Al igual que las enfermedades preciosas que invaden de material vegetal, cual parásito, las inmaculadas protagonistas de la obra de Cecilia Avendaño que llenan la sala y que el pabellón se encarga de interpretar en un volumen habitable, la suciedad del sustrato, los rastros dejados por un crecimiento lento pero incansable, el movimiento casi imperceptible en busca de la poca luz que logra colarse al subsuelo, devela lo que la sala de museo oculta: la vida misma.

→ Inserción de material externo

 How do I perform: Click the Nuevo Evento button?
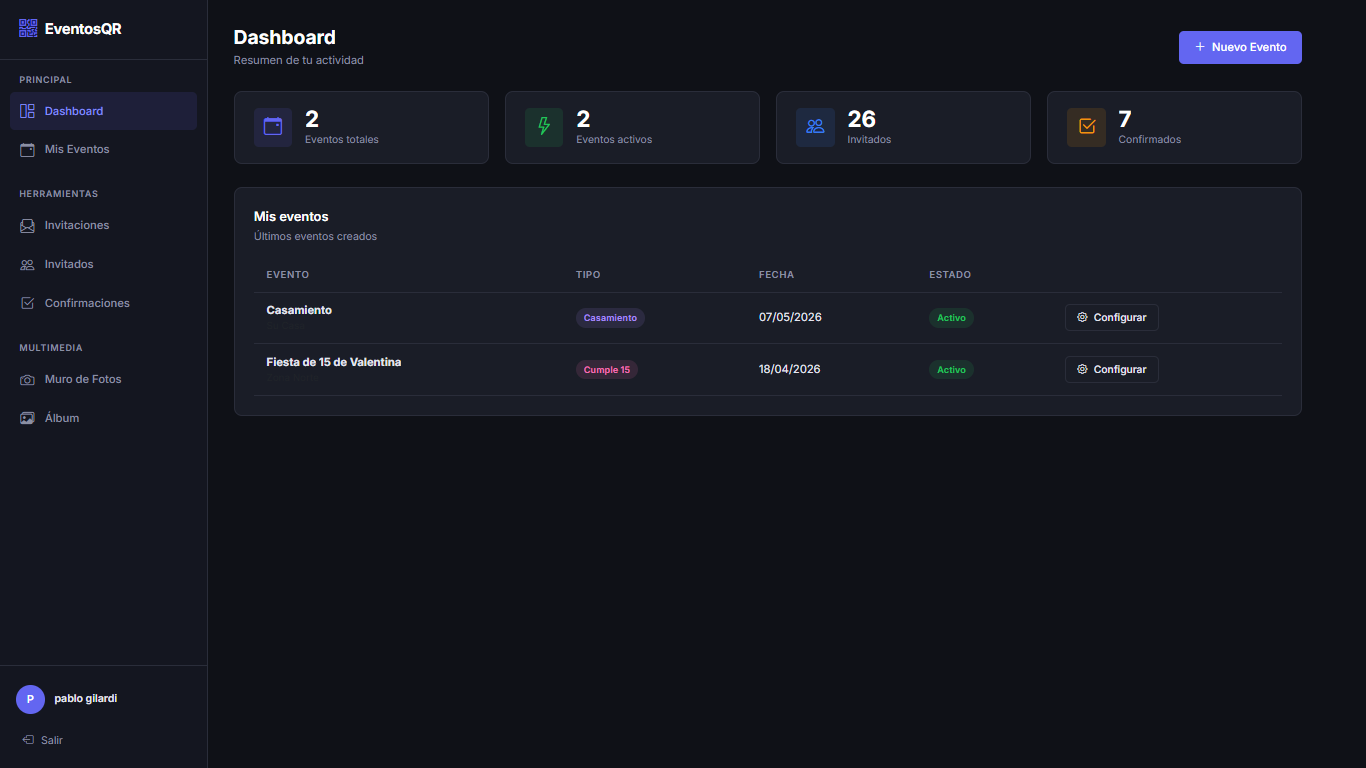(1240, 47)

El invernadero asume su precariedad sin ningún tipo de pudor. Está fabricado con el elemento constructivo más débil del mercado y evade cualquier tipo de elemento superfluo a su necesidad original de cobijar y proteger plantas.
Con esta parquedad, se eleva un gran techo que tiene dos tercios de sí mismo en voladizo y que unifica su basamento, compuesto por tres volúmenes cuadrados que se superponen en línea y que se recorren por su eje central.
Sobre este gran techo descansa una viga transversal que soporta el peso de los veintiocho pisos de hormigón armado del edificio que se erige sobre ella.
Durante algunos meses, un invernadero colmado de plantas en el subsuelo de la capital albergó todo el peso del desarrollo moderno, un recordatorio de nuestro estado vegetal.